About 12 hours later, at around 6.00am, Halima was woken up by earth tremors beneath her house and wondered what possibly that could be. The demolitions had began and people were scampering from their houses. Because her house is 500 metres from the DC’s offices, the bulldozers’ earthshaking movements were audible from far, and her house was among the first ones to fall under the hammer. “Alhamudillahi my grandson is alive,” said Halima in supplication. Inside her house was her 90-year-old great aunty, grandson Masud and her daughter and her 12-week-old newborn baby. “Since demolitions, we have been sleeping outside, Allahu Akbar [God is great], the elements have so far not affected the baby.”
“I was raised on my paternal grandfather’s land – this land that they have just evicted me from,” recalled Halima. She had now stopped doing the dishes and we were standing next to the ramshackle ruins – a crude reminder of what she once called home for more than half a century. Her grandfather, Marjan Sakar, a soldier of the British army, was among the first Nubians to be settled at Kibera.
Kibera, which for the longest time has been synonymous with the Luo people, owes its existence to Nubians’ bravery and diction. Kibera is a corruption of Kibra, Ki-Nubi for forest or a bushy area. The Nubians came from Sudan, around the Nuba Mountains. They were identified first by the Egyptian ruler Emin Pasha and later by the British imperial government as brave soldiers. At different times, they were enlisted by both Pasha and the British to wage wars on their behalf.
Modern Nubian history records them as having been settled in Kibera around 1897, just before Kenya become a British protectorate. Those that were settled in Kibera were part of the 3rd Battalion of the King’s African Rifles who formed the bulk of the soldiers who had been deployed to fight for the British Empire. By 1900, Kibera was already a military reserve. This designated area, next to the railway, was surveyed in 1917 and was gazetted the following year. The land was estimated to be 4197.9 acres. From 1912 to 1928, Kibera was administered as a military area under the direct control of the army authorities. Anybody who wanted to settle in the area needed a special pass and one of the requirements was to have served in the army for at least 12 years.
In 1933, the colonial government appointed The Carter Land Commission to study and report on the land problems in Kenya. In reference to Kibera, the commission wrote: “It appears that this area was assigned to the King’s African Rifles in 1904, although not gazetted until many years later. There is nothing in the gazette to show for what reasons so large an area was required, but it is common knowledge that one of the objectives was to provide home for the Sudanese ex-askaris.”
In 1963, Kibera was fully incorporated into the city boundaries of Nairobi. By 1970, the original area of 4197.9 acres had been reduced to just 500 acres. Today that land is just under 300 acres. Large portions of Kibera were swallowed by middle-class estates, like Ayany, Jamhuri, Langata and Ngei, along Ngong Road, leaving the Nubians to be concentrated at Lindi, Kambi Aluru, Kambi-Lendu, Kambi Muru and Makina and along Karanja Road. In the fullness of time other ethnic communities, such as the Kikuyu, Kamba, Kisii, Luo and Luhya, settled in Kibera.
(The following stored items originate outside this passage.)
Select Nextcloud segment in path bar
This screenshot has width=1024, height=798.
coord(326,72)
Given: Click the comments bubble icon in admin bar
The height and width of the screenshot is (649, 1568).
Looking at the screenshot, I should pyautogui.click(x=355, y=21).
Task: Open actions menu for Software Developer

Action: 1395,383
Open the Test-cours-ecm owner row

In 1933, the colonial government appointed The Carter Land Commission to study and report on the land problems in Kenya. In reference to Kibera, the commission wrote: “It appears that this area was assigned to the King’s African Rifles in 1904, although not gazetted until many years later. There is nothing in the Gazette to show for what reasons so large an area was required, but it is common knowledge that one of the objectives was to provide home for the Sudanese ex-askaris.”
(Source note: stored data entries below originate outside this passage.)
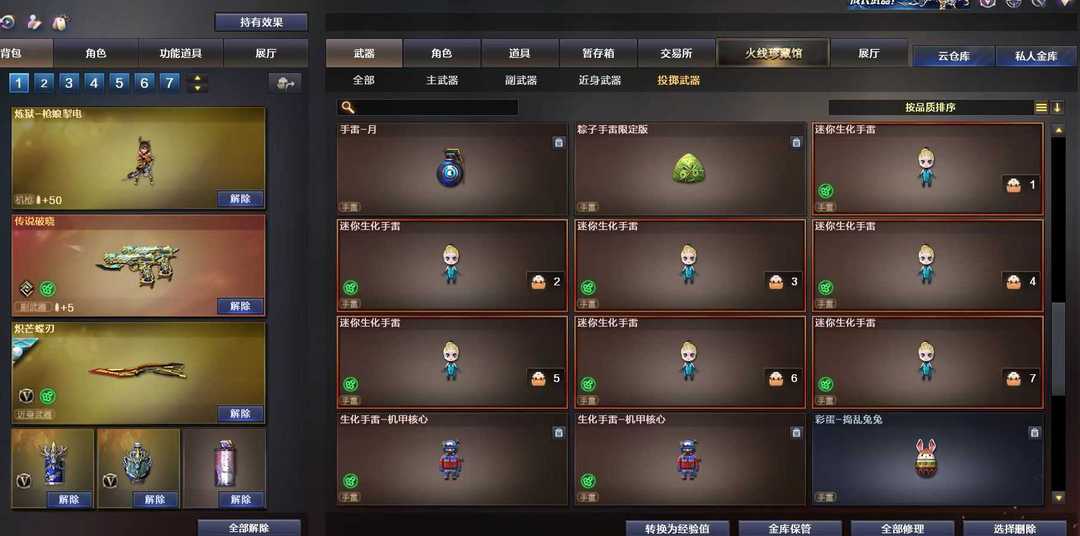Click the green biohazard badge on 传说破晓
This screenshot has height=536, width=1080.
click(48, 289)
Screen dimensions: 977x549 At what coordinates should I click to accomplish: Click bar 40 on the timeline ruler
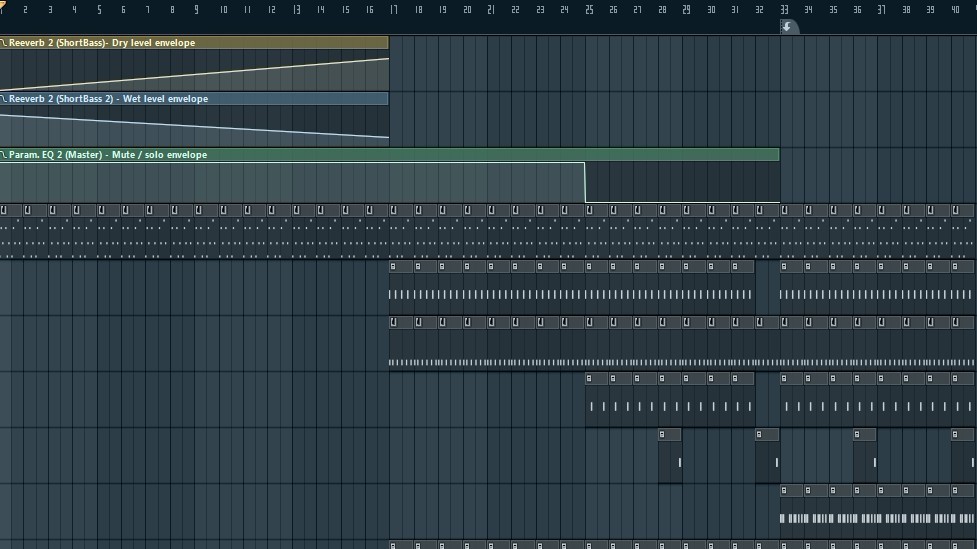[956, 10]
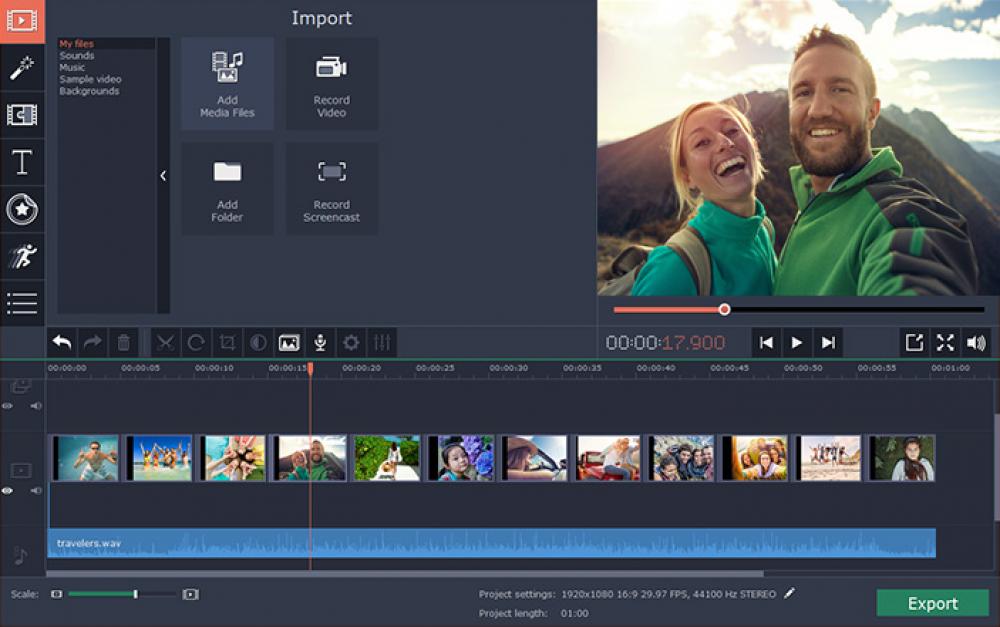Viewport: 1000px width, 627px height.
Task: Open Color Adjustments from the toolbar
Action: point(255,343)
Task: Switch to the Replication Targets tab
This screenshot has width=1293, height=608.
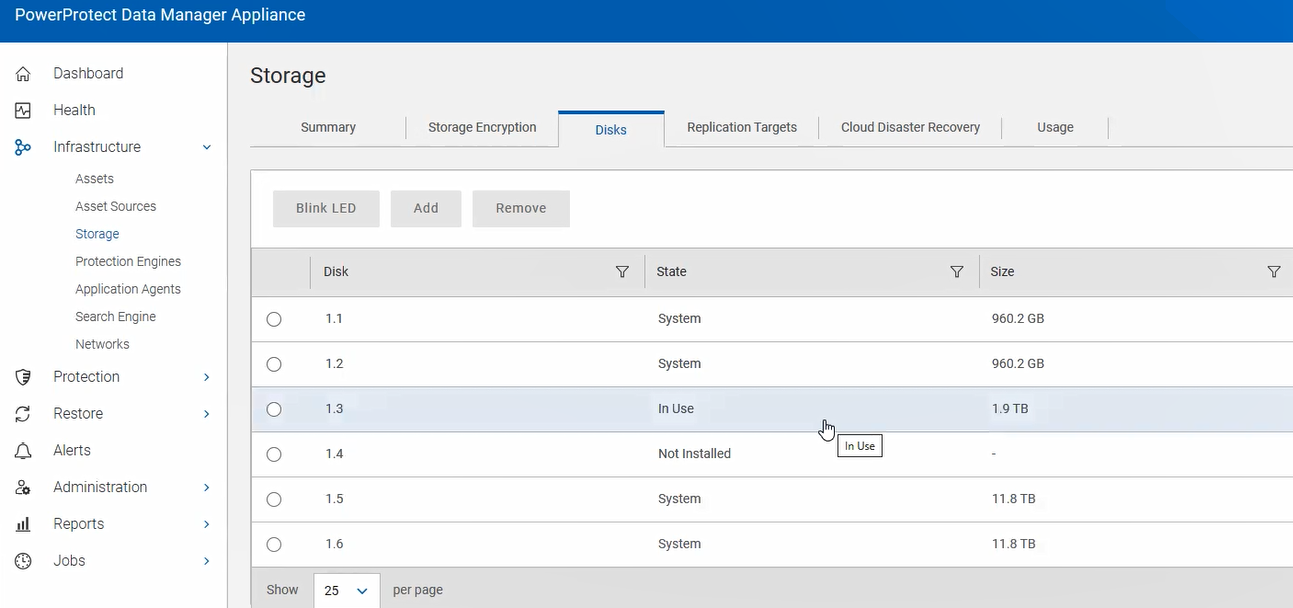Action: coord(741,127)
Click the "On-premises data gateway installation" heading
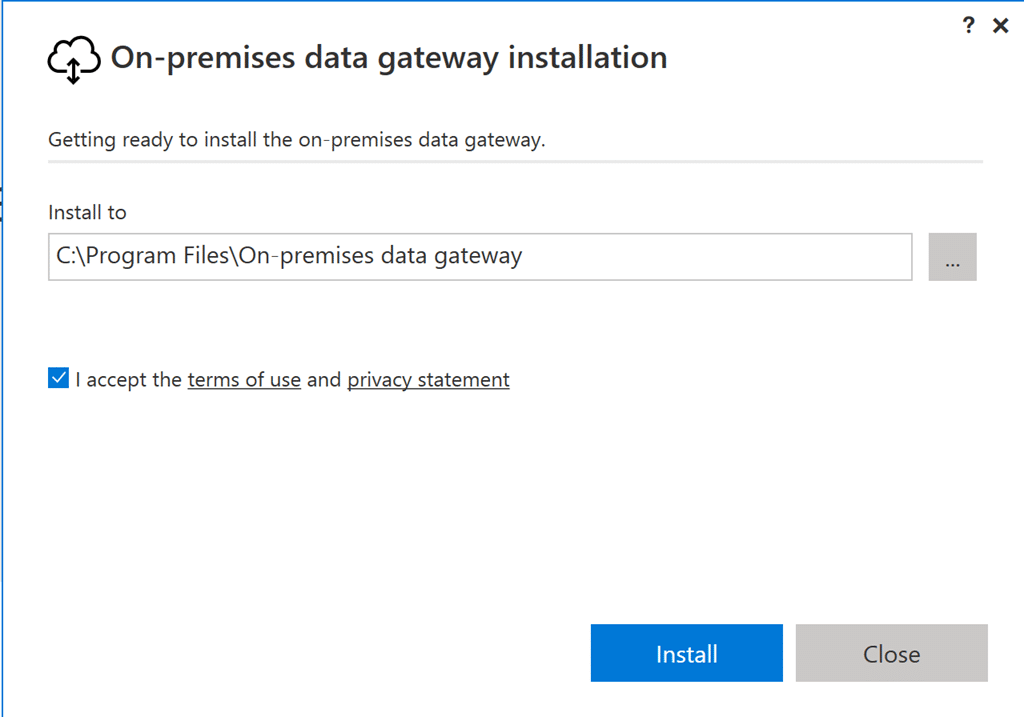Screen dimensions: 1024x717 (x=388, y=57)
“In 2016, Nubian elders took the government to court,” Halima told me. “They were seeking to stop the road passing through our land and the intended demolitions and evictions.” On August 5, 2016, the “Abdulmajid Ramadhan & 3 Others V Kenya Urban Roads Authority (KURA) & 4 Others” case was filed at the Environment and Land Court in Nairobi (Petition N0.974).
The court ruling
On April 28, 2017, Justice S. Okong’o ruled on the matter and directed KURA as follows: “In the interest of justice and in order to avoid human suffering, I order that the petitioners herein be included in the Langata/Kibera Roads Committee and be actively involved in the Relocation Action Plan (RAP) for the Project of the Affected Persons (PAP). I order further that the 1st, 2nd, and 5th respondents shall not evict or demolish the houses belonging to the petitioners until the agreed resettlement plan for the persons affected by the road project in question is put in place.”
In essence, what Justice Okong’o had done in his ruling was to order the Attorney-General, KURA and the road contractors, H.YOUNG, to enter into a preparation of the relocation action plan. From the time of the ruling in April 2017 to July 16, 2018, when KURA showed up with the eviction notice, they did not do anything to obey the court orders: they did not involve the Nubian elders or its committee; they did not come up with a discernable relocation action plan; and, in truth, they did nothing to show that they respected the law of the land.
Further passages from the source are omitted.